Start with the first line of the material. Repeat each line exactly through the one that contains "Monitoring (43, 1717)".

[EXTRACTED RECORDS]
━━━━

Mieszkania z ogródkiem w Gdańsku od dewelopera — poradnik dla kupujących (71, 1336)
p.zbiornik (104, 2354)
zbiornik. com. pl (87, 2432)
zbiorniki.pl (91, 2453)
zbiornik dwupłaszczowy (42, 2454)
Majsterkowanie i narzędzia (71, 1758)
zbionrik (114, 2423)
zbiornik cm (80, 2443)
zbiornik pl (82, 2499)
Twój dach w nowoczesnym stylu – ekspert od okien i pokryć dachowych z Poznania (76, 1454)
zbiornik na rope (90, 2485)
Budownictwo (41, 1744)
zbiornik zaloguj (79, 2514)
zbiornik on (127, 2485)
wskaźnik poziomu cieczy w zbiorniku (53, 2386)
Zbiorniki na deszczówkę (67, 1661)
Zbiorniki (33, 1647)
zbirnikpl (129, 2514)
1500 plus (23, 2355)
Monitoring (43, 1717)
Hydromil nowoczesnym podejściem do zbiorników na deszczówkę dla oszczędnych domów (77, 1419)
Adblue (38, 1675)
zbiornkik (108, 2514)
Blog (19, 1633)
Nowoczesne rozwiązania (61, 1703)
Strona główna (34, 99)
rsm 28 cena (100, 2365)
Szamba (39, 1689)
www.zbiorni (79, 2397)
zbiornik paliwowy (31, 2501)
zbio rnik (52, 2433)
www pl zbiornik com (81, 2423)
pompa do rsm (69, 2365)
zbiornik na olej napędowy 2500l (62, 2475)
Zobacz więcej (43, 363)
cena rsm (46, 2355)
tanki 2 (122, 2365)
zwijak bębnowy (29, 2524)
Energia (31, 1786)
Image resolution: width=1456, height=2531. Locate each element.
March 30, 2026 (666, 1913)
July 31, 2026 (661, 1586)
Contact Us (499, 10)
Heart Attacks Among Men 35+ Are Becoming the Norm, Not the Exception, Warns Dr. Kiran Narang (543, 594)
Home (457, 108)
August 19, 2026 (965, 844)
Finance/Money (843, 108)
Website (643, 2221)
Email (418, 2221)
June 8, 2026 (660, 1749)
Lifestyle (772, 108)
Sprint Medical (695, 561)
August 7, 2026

━━━━

[SOLUTION TO THIS EXERCISE]
Mieszkania z ogródkiem w Gdańsku od dewelopera — poradnik dla kupujących (71, 1336)
p.zbiornik (104, 2354)
zbiornik. com. pl (87, 2432)
zbiorniki.pl (91, 2453)
zbiornik dwupłaszczowy (42, 2454)
Majsterkowanie i narzędzia (71, 1758)
zbionrik (114, 2423)
zbiornik cm (80, 2443)
zbiornik pl (82, 2499)
Twój dach w nowoczesnym stylu – ekspert od okien i pokryć dachowych z Poznania (76, 1454)
zbiornik na rope (90, 2485)
Budownictwo (41, 1744)
zbiornik zaloguj (79, 2514)
zbiornik on (127, 2485)
wskaźnik poziomu cieczy w zbiorniku (53, 2386)
Zbiorniki na deszczówkę (67, 1661)
Zbiorniki (33, 1647)
zbirnikpl (129, 2514)
1500 plus (23, 2355)
Monitoring (43, 1717)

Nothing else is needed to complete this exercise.